[Stored data]
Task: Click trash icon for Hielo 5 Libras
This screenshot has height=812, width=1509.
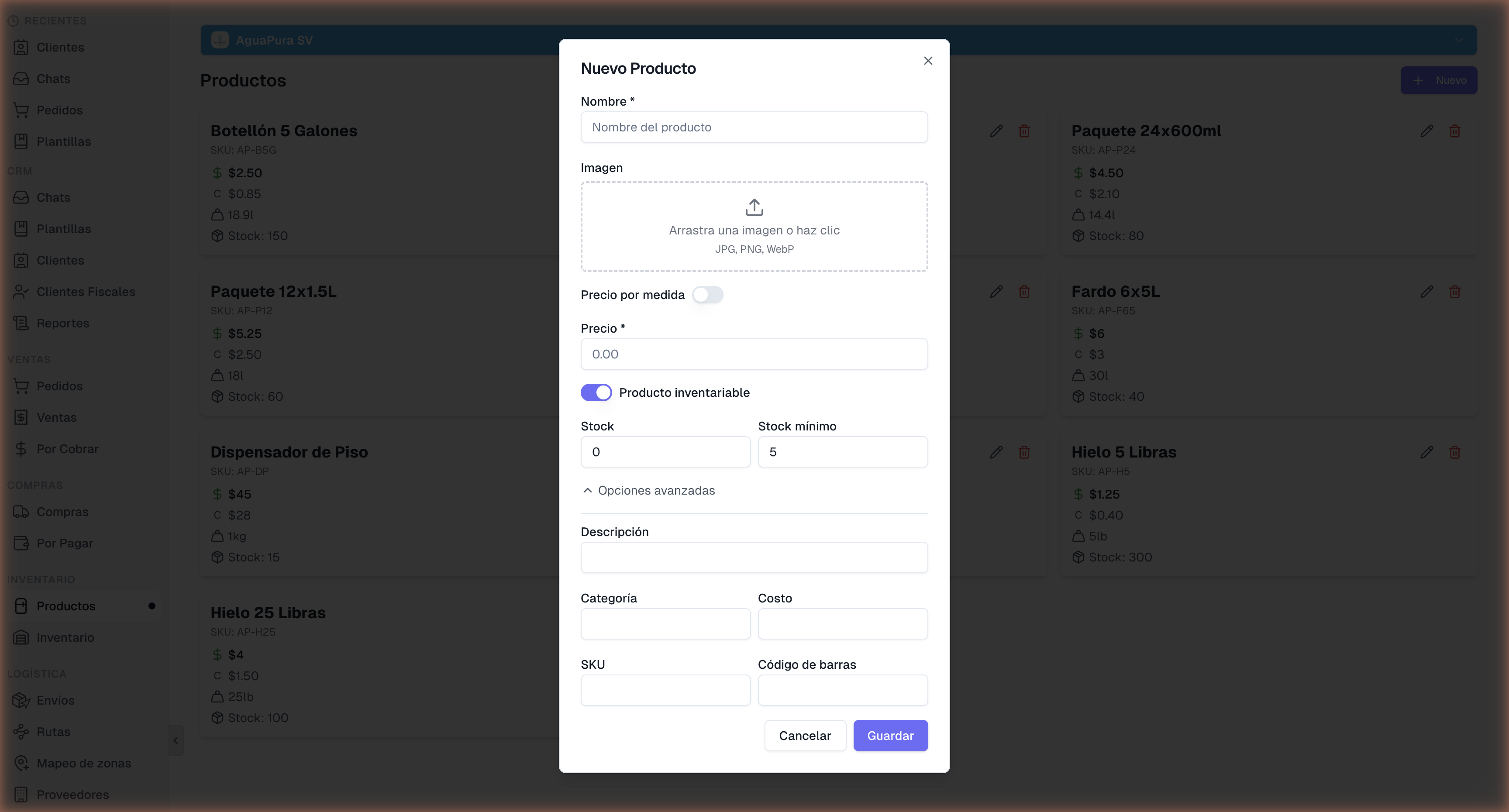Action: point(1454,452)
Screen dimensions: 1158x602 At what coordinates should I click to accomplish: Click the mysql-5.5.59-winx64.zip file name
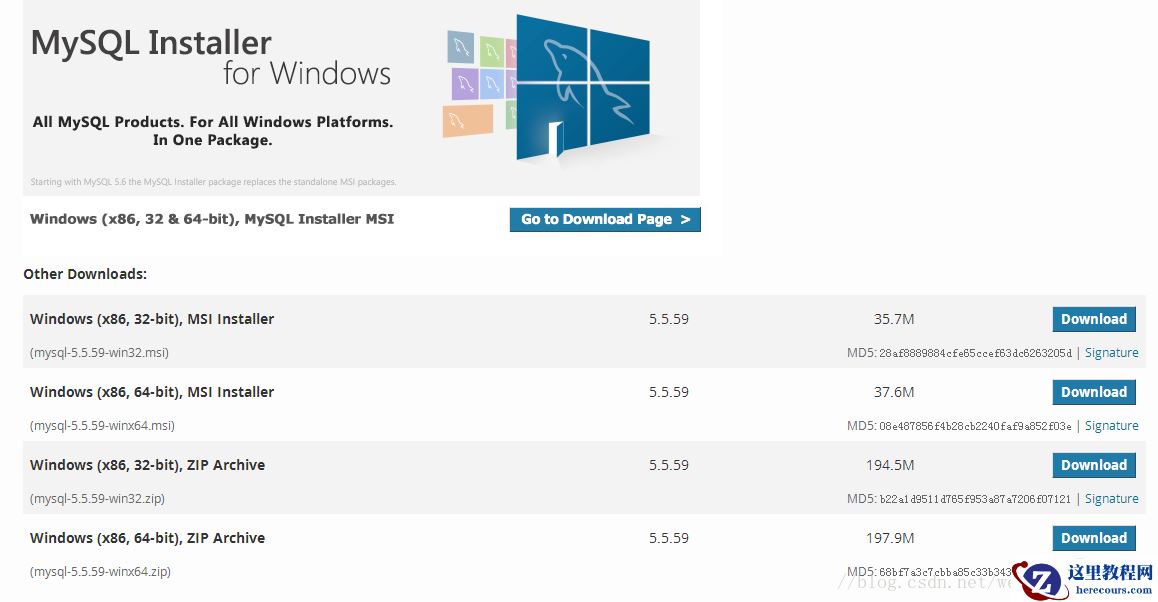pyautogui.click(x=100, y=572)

### [Your goal]
Write the lines above out again word for word, leaving out the pictures.

### [Response for this exercise]
Task: Click trash icon for Hielo 5 Libras
This screenshot has height=812, width=1509.
Action: point(1454,452)
Screen dimensions: 1158x602 At what coordinates should I click to accomplish: Click the mysql-5.5.59-winx64.zip file name
pyautogui.click(x=100, y=572)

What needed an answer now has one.